Der drastische Strategiewechsel des Ex-SAP-Chefs, Léo Aptheker, gefällt offenbar weder dem Verwaltungsrat von Hewlett-Packard noch der Börse.

Titelteam Stuttgarter Zeitung: Andreas Müller (mül)

Palo Alto - Am Mittwochabend sickerte in den USA durch, dass es offenbar eine starke Fraktion im Verwaltungsrat von Hewlett-Packard (HP) gibt, die den früheren SAP-Chef Léo Apotheker als HP-Chef loswerden will. Mitglieder des Aufsichtsgremiums hätten am Mittwoch bereits in diversen Gremien beraten, hieß es jetzt.

 

Gestern trat das gesamte Gremium zusammen, um über die Causa Apotheker zu beraten. Die Kontrolleure seien über den sinkenden Aktienpreis und fehlende Verbesserungen im Geschäftsverlauf besorgt. Als mögliche Nachfolgerin - zumindest auf Zeit - wurde weiterhin die frühere Chefin der Online-Handelsplattform Ebay, Meg Whitman, gehandelt.
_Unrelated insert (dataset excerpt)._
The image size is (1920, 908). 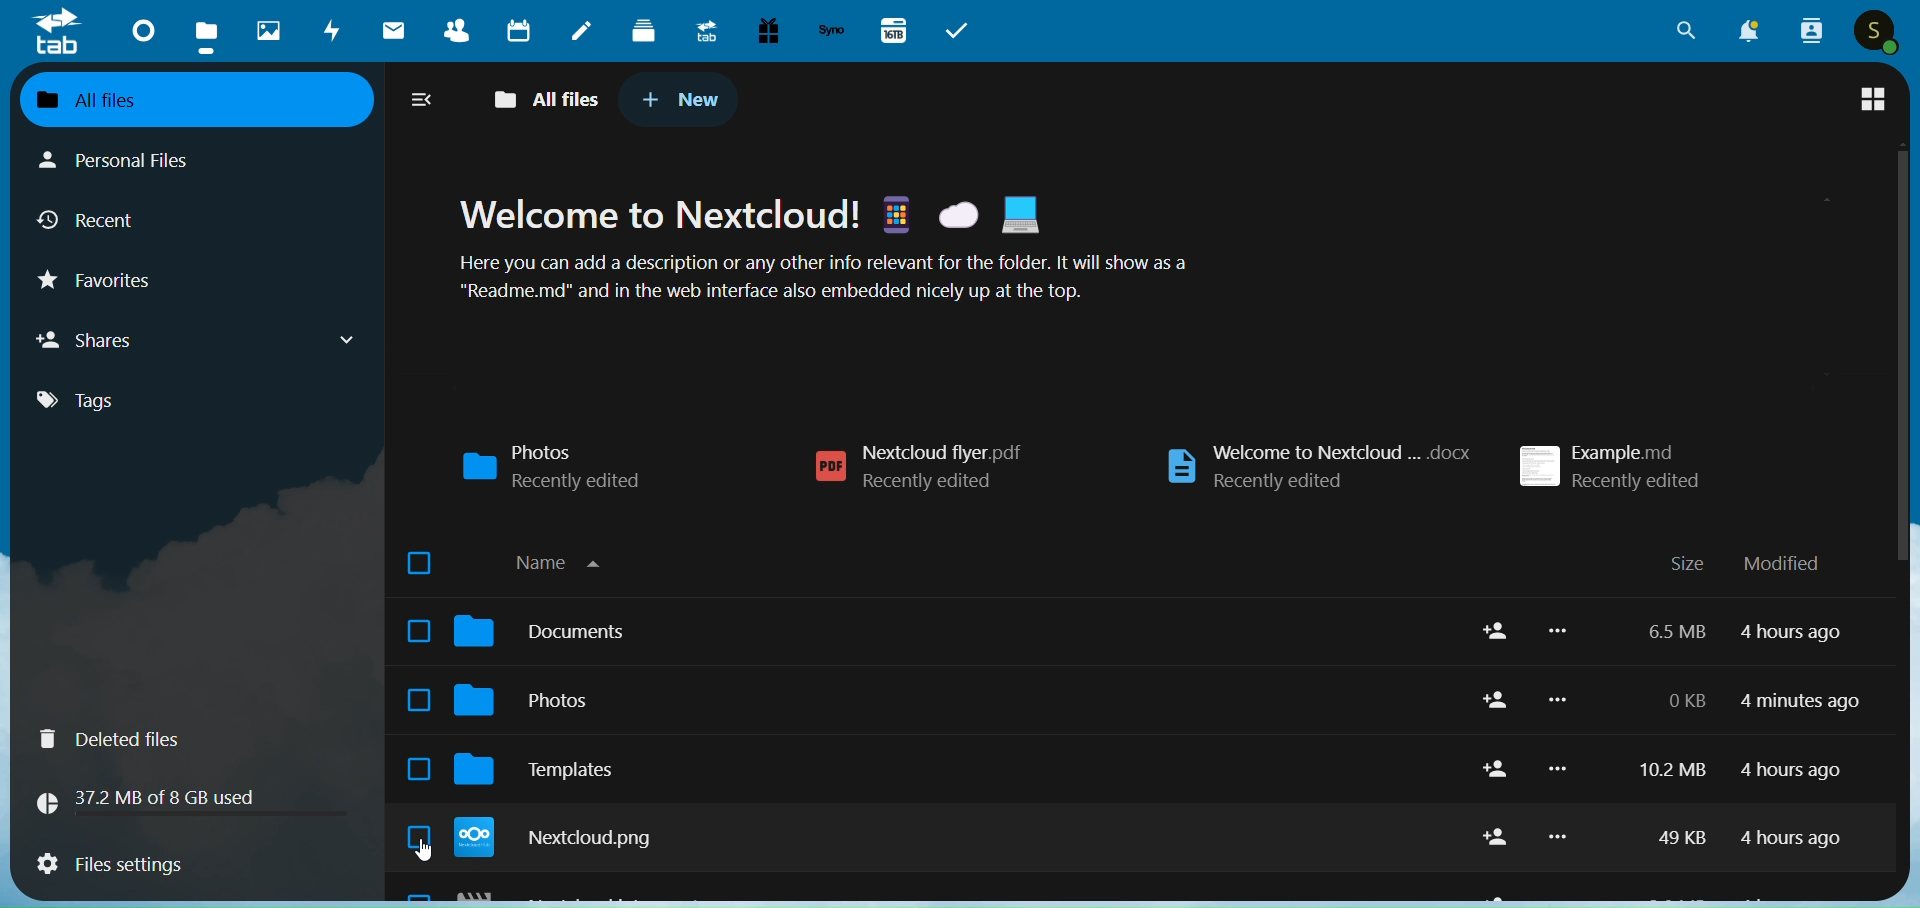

Muss Apotheker gehen, dürfte ihm der Abgang auf jeden Fall mit mehreren Millionen Dollar aus seinem mehrjährigen Vertrag versüßt werden. Die Berechnungen in US-Medien reichen von rund neun bis 35 Millionen Dollar, die dem Manager noch zustehen könnten.

Aktienwert sank drastisch

Apotheker hatte vor einigen Wochen - mit Rückendeckung des Verwaltungsrates - einen drastischen Strategieschwenk angekündigt. Er will die PC-Sparte abstoßen und auf das Geschäft mit Software setzen. Dafür kauft HP den britischen Softwarespezialisten Autonomy. Die Ankündigung löste einen massiven Kurseinbruch aus. Zum einen ist die Computersparte von HP die größte der Welt und arbeitet trotz relativ niedriger Rendite mit Gewinn. Zum anderen wurde der Preis von gut zehn Milliarden Dollar (7,4 Milliarden Euro) für Autonomy als zu hoch kritisiert.

Apotheker hatte am 1. November 2010 das Ruder bei HP übernommen, nachdem sein populärer Vorgänger Mark Hurd wegen einer undurchsichtigen Affäre mit einer externen Mitarbeiterin gehen musste. Hurd arbeitet jetzt für den Softwarekonzern Oracle. Die Aktionäre sind unzufrieden: Seit Apotheker an der Spitze steht, verlor die Aktie fast die Hälfte ihres Werts. Die Nachricht, dass er vielleicht gehen muss, ließ den Kurs am Mittwoch um fast sieben Prozent steigen. Nach der nächtlichen Hängepartie büßte das Papier am Donnerstag allerdings wieder vier Prozent ein.

Es ist unklar, inwieweit HP den Strategiewechsel überhaupt noch zurückdrehen könnte. Die Übernahme von Autonomy dürfte kaum noch zu stoppen sein. Bei der Trennung von der PC-Sparte betonte HP selbst immer wieder, dass noch nichts endgültig entschieden sei.

Apotheker gilt als schwieriger Charakter

Sollte Apotheker gehen müssen, wäre das für ihn schon der zweite Tiefschlag in Folge. Bei SAP hatte er den Spitzenposten nach Differenzen mit Gründer Hasso Plattner ebenfalls nach weniger als einem Jahr als alleiniger Firmenchef räumen müssen. Die Geschichte wiederholt sich nun: In US-Medien ist von einem Zerwürfnis zwischen Apotheker und dem Verwaltungsratssprecher Ray Lane die Rede.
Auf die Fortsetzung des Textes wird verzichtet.